I sleep with em. In the same flat. In this smallish sorta room.
He’s There
I slash my back
so I’ll know that it’s me.
If it hurts he’s not an actor
stride altered by band-aids.
On the riverbank were trees
dampness settling into their tops
now there’s just a hole.
Is this still the same city the walls
and streets my turf? Would I tell
him myself the child Hi Take care Good night
pass him by standing there
key around his neck in a raggedy sweater
with a puppy? Would I bring him home? Or
is that brat still there?
An are pedestrians passin him by? Nasty faces? Yes.
He’s still standin there and he’s alone. He’s lost. His feet burning
over and over through that same that one that fiendish block of asphalt.
Into the City
On a sleepless night
sometimes faces swim in the dark
here and there one pops out
someone you used to know.
Then they all disappear with the morning trams.

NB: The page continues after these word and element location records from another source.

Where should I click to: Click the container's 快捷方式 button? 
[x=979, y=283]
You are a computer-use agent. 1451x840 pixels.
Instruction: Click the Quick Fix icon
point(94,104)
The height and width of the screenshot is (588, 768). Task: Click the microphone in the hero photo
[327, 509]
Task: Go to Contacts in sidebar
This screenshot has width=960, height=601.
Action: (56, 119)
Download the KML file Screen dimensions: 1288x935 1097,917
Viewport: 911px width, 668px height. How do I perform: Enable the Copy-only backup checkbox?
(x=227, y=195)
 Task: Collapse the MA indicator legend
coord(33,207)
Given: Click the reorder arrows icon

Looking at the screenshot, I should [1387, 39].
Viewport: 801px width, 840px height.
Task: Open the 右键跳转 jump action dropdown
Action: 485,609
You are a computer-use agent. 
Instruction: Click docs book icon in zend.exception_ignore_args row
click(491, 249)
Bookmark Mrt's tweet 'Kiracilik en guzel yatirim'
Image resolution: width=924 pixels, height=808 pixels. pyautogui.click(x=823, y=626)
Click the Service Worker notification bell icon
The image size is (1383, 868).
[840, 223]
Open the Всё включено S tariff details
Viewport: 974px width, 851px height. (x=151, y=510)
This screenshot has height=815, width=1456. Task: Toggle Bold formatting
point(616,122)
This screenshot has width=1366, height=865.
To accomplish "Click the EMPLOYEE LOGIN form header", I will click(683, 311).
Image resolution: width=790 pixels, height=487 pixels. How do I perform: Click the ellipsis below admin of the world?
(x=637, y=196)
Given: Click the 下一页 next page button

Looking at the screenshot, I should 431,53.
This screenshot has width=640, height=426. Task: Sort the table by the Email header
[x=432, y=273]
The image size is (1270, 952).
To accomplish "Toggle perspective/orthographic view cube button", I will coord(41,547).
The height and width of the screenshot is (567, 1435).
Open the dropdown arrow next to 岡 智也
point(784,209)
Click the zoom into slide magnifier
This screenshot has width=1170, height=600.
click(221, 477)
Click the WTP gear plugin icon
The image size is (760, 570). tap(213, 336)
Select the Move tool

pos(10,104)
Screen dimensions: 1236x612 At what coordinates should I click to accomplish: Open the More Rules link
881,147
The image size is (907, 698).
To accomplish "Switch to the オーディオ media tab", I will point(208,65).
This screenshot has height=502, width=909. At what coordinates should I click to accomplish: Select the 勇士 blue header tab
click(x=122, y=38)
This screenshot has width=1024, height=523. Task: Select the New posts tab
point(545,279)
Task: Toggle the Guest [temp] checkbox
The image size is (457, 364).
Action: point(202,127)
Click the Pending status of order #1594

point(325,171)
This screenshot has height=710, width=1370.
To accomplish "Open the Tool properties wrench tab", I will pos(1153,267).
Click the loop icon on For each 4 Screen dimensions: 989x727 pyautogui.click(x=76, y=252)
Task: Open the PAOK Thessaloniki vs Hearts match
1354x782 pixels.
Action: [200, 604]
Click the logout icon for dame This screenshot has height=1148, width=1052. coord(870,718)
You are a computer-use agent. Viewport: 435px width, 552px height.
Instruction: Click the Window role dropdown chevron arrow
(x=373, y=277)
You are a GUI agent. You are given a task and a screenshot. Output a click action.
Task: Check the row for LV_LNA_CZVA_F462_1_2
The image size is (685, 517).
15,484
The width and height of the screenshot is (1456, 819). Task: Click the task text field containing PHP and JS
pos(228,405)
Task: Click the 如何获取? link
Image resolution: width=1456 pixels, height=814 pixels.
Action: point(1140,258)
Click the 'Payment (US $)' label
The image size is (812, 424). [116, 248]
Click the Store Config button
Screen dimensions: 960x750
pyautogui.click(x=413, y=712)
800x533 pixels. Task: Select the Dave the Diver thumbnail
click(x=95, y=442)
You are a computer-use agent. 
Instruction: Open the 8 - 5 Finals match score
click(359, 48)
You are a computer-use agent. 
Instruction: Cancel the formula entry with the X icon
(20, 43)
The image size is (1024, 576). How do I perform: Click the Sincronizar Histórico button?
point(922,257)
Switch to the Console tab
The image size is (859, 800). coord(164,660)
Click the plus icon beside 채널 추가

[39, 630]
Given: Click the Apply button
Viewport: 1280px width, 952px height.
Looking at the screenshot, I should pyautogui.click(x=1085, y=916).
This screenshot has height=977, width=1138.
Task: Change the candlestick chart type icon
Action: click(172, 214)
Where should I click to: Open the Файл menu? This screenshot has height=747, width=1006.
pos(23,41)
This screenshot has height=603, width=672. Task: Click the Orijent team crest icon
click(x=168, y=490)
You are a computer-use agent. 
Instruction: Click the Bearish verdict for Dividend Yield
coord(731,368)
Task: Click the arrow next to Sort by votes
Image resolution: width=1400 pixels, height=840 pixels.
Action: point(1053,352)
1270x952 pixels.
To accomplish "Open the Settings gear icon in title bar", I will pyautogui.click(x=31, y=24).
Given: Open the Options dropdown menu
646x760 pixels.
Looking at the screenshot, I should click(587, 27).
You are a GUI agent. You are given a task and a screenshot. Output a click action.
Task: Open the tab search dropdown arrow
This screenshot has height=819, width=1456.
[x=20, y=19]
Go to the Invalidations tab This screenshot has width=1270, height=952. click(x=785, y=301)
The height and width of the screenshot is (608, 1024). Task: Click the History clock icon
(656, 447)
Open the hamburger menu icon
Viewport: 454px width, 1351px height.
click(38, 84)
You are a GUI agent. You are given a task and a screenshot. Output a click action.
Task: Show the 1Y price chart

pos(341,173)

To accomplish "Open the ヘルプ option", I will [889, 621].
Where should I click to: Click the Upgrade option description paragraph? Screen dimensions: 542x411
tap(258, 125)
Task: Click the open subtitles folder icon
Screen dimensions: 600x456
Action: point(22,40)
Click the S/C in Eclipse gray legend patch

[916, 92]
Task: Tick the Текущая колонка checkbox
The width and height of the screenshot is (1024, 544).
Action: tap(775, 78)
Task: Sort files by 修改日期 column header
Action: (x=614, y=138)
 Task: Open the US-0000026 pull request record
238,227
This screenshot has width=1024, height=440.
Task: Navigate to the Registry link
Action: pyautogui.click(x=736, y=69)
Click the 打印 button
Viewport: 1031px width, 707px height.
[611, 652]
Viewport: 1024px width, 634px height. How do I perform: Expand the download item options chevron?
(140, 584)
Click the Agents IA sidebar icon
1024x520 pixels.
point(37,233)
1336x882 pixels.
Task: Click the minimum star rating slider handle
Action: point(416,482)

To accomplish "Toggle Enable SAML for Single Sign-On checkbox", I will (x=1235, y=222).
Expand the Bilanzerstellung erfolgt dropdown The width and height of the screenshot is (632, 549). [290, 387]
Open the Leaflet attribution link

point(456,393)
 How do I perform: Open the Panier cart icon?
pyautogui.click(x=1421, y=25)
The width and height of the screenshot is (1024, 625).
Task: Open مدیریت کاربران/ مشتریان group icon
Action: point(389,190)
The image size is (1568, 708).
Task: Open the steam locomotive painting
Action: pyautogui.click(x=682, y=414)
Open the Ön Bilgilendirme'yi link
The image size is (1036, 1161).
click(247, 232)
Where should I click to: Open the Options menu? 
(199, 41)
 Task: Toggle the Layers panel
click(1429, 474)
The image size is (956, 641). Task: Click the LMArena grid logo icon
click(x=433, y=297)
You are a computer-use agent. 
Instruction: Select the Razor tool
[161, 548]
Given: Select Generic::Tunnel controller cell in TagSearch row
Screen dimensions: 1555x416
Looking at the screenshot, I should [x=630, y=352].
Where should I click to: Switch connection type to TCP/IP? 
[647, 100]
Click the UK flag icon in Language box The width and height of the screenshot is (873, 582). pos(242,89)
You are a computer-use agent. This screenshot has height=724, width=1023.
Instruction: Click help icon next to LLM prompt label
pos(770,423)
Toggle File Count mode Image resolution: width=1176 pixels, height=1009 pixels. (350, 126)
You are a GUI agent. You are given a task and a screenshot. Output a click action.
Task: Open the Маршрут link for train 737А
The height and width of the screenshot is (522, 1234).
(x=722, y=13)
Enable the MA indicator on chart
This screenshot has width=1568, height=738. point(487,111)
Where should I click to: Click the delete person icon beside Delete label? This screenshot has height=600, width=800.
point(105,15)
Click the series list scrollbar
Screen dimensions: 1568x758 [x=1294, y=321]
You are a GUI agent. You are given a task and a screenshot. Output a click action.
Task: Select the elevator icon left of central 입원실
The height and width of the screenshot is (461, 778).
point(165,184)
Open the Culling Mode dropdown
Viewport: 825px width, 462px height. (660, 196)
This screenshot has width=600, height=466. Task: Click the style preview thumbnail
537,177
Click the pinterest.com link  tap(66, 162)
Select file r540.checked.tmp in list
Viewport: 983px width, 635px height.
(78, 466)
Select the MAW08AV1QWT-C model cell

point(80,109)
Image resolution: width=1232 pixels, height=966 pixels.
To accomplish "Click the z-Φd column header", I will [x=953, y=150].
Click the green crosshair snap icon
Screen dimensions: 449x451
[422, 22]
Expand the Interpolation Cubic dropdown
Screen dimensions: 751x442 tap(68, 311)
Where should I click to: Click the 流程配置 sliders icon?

Every madman knows how that is.
So tonight again in this home
full of Czechs in their in our
very own genuine state.
I guess it’s better than bombing
definitely.
Sleep you don’t gotta die you do you say to yourself it says softly
into your brain. But even that isn’t for sure.
Shadows shift slowly along the walls and the moon’s been there
for hours now. It’s like past lives.
If you went into the city
you would feel it with all its shards.
That can be managed.
Here and there in the wind
a trash can creaks like a living thing.
Another Story
I felt
the friction of the future
and in your face my own one, love.
Fate, its weight. Waves of life
true happiness etc.
B-o-g willing
before the year is out I’ll be an averagely agile businessman
dealing in used cars
that’re fast as an eagle
as a pig
as someone else.
A guy’s gotta live off something
if he wants to.
I’m also someone else.
I put my head on your arm
a little big but it was her.
Then I met my double he finished
my sentences the city was warming B.’s dead for you Brother
went away and at 7 a.m. the day caught my woman
at a fire drill tuning up
a hellish band
played to please all and the important appointment was
at 2 p.m. in the Tchibo coffee shop
but that’s another story.
Me, for Me and B. and Defense
For me he’s changed into B.
I call him Bog and hey Bog and think of hearts and of skin.
Someone was casually kissing caressing thinking of nothing
and someone was walking alone into a tunnel of corpses
B.’s all I’ve got now
and some words aren’t at all pretty.
Dreams can be horrible someone screams and he’s there
in a bayonet dream and some live their lives and they’re totally theirs.
Some things you watch with your eyes find out
from others some things
are already written down. It’s obvious.
You’ve gotta believe a little in all of it.